======== Source ========
Sax on the Web Forum banner

1 - 20 of 44 Posts

·
Registered
Joined
·
2,338 Posts
Discussion Starter · #1 ·
I have read a of how changes were made during the run. Some say early 60k serials plays dark. I only played one and it was not dark but focused and resistant.

I have owned a 123xxx and it was resistant and focused and robust , clean sounding. Kind of a modern sound.

I owned a 98xxx and that was warm and complex and compact.

My 226xxx was focused and kind of a bit dead sounding.

My 326xxx was very free and loud and big but kind of bland.

My 168xxx is clean,focused and pretty big and loud. Medium resistant.

In my opinion the 326xxx was no less complex in sound compared to the 60k. So how would you describe your tenor?
 

·
Distinguished Member, Forum Contributor 2013-2016
Joined
·
7,891 Posts
326xxx would be firmly into SA80 territory...


Sent from my iPhone using Tapatalk
 

·
Distinguished SOTW Member, Forum Contributor 2014
Joined
·
5,248 Posts
I’ve been playing a 97,xxx for almost 30 years. Definitely a compact, focused sound which is what I like anyways. Played a 226,xxx in high school - nothing spectacular but it took me into my second year of college. I did have it relacquered in 9th grade. (I didn’t know better and it was 1983). It was shiny and I was happy. 😀
 

·
Registered
Joined
·
2,478 Posts
My 183,000 when I played it with the original neck was a bit brighter in a grainy good way but also had kind of a dead resonance to it, never felt like it had any presence in a big room. I play the same horn now with an old Selmer vi neck of unknown age (no serial), but the curve looks much more like an early neck compared to my stock. This particular neck has been opened up at the cork end so I suspect it blows quite different than an unaltered neck of this era, but in a good way; it’s got very low resistance and has a darker tone color to it for sure than the stock neck. I’ve also had this horn repadded with earlier style metal resos and swapped out the plastic thumbrests for brass which I prefer. All in all it plays quite differently now than when I got it, it’s much richer more resonant tone now that I think sounds quite different than its original setup and neck. Not sure if it sounds more like an earlier Selmer or maybe more like something other than a Selmer due to the altered neck but I like it!
========
▶ _Problem set_:
A – In the forum thread about saxophone serial numbers, how does the person who started the discussion describe the sound of their 326xxx?
B – Say whether each statement below agrees with the forum thread about saxophone serial numbers, and quote the words from the thread that decide it.
(i) The 98xxx was described as warm and complex.
(ii) The 226,xxx played in high school was relacquered during college.
(iii) The replacement neck on the 183,000 has more resistance than the stock neck.
======== Recorded information ========
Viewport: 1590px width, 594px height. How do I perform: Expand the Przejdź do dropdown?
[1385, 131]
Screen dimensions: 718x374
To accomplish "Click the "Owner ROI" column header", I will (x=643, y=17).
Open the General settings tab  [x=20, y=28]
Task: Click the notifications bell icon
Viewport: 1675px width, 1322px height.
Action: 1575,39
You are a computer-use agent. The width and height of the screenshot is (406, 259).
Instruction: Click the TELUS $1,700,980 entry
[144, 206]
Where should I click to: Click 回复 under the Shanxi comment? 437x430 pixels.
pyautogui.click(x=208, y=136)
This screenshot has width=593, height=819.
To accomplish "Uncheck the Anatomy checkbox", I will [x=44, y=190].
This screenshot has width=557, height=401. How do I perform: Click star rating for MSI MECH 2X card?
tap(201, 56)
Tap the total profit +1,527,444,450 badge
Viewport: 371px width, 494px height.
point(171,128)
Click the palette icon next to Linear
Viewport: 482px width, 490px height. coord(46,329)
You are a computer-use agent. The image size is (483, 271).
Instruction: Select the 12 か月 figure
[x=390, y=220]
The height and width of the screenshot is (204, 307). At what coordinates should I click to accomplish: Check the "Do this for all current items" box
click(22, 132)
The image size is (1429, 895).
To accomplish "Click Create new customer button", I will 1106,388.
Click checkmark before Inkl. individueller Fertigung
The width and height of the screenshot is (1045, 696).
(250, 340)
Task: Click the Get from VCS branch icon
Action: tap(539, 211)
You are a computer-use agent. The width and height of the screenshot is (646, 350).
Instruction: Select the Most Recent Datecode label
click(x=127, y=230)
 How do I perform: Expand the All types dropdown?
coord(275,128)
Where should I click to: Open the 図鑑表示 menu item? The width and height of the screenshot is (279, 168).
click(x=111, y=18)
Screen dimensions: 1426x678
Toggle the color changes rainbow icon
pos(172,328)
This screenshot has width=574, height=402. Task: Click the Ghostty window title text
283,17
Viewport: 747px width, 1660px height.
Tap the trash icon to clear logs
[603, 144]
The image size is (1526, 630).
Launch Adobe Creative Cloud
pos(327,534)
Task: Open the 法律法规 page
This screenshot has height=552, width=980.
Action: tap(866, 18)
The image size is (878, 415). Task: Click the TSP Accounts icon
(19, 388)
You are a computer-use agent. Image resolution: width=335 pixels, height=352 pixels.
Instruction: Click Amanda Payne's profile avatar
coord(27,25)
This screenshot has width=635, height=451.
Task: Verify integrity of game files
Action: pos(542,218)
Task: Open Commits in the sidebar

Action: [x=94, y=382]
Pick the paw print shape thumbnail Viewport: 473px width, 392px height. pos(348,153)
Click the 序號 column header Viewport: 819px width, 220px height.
========
▶ _Per-task answers_:
A – It was very free, loud and big, but kind of bland.

B –
(i) Yes: "I owned a 98xxx and that was warm and complex and compact."
(ii) No: "I did have it relacquered in 9th grade."
(iii) No: "it’s got very low resistance and has a darker tone color to it for sure than the stock neck."